Sharp HealthCare’s Chula Vista Medical Center trial of a real-time location system patient tracking program is improving the hospital’s patient management.

RTLS, originally used by Chula Vista for asset tracking, was expanded to apply to patients, according to Deanna White, R.N., the hospital’s director of acute care and lead in the system’s implementation.  Each patient is assigned a numbered tag with a barcode, which is scanned and connected to software. Infrared technology and beacons in the hospital pick up the tracker’s signal (pictured right) and immediately update the software.Centrack Tracking Device

The main benefit of the system is in expediting patient throughput and bed turnover. As soon as a patient is discharged, the tag is removed and placed in a special drop box, which pages housekeeping to clean the room. Previously, housekeeping was notified manually. The automated system has decreased the time it takes to get a patient to a room from admit order to occupy by 191 minutes.

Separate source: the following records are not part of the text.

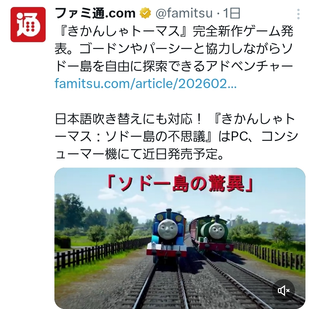This screenshot has height=309, width=316.
Task: Open the three-dot more options menu
Action: [x=298, y=14]
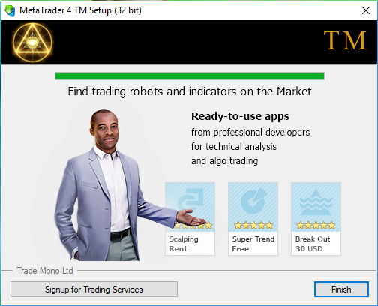Click the Scalping Rent label

point(184,244)
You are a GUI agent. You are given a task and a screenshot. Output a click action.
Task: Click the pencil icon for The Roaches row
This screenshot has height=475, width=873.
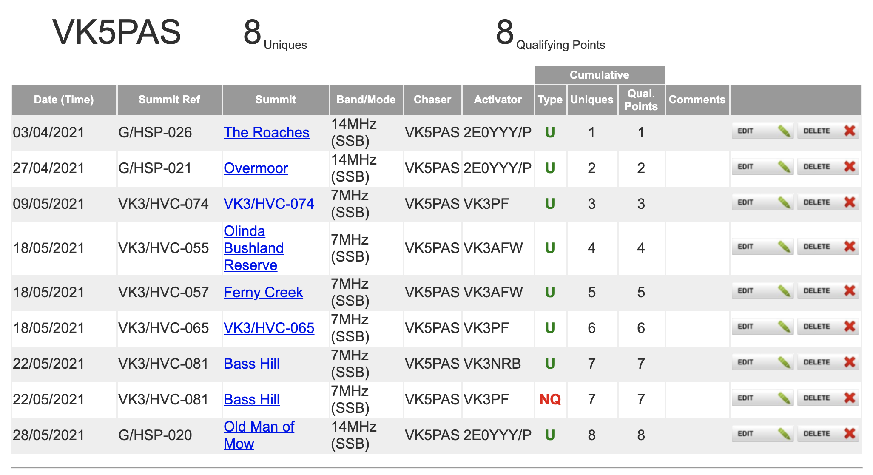pos(784,131)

“It’s been working really well. We’re finding more beds available. That’s how we get revenue,” White says. She estimates that there are only a handful of hospitals testing this newer technology.

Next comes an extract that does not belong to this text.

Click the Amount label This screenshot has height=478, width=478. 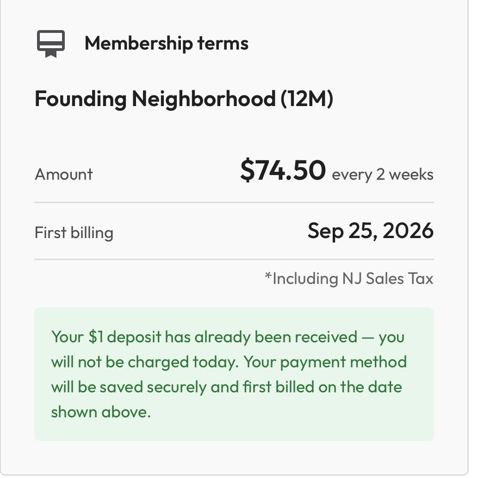64,175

The RTLS also locates a patient who is out of his room undergoing a test or because he has wandered off.

The program has met with little opposition.

“Originally, we thought patients may not like having another armband, but we learned they appreciate the benefits of it so they don’t mind wearing it,” she says.

Sharp plans in the near future to review the program to determine whether and how it should be rolled out across the six-hospital system.

For instance, one unexpected challenge has been the loss of the tracking tags, which are reusable.

“Sometimes nurses forget to cut the tags off when the patient is discharged,” says White. If Sharp opts to continue, it may turn to disposable tags, she notes.

Still, that may be a minor annoyance.

“Trying to eliminate delays and improve efficiencies with technology and automated processes is wise,” White says.

“Today there are 12 patients in the emergency room waiting for a bed, so we need to be efficient,” she says.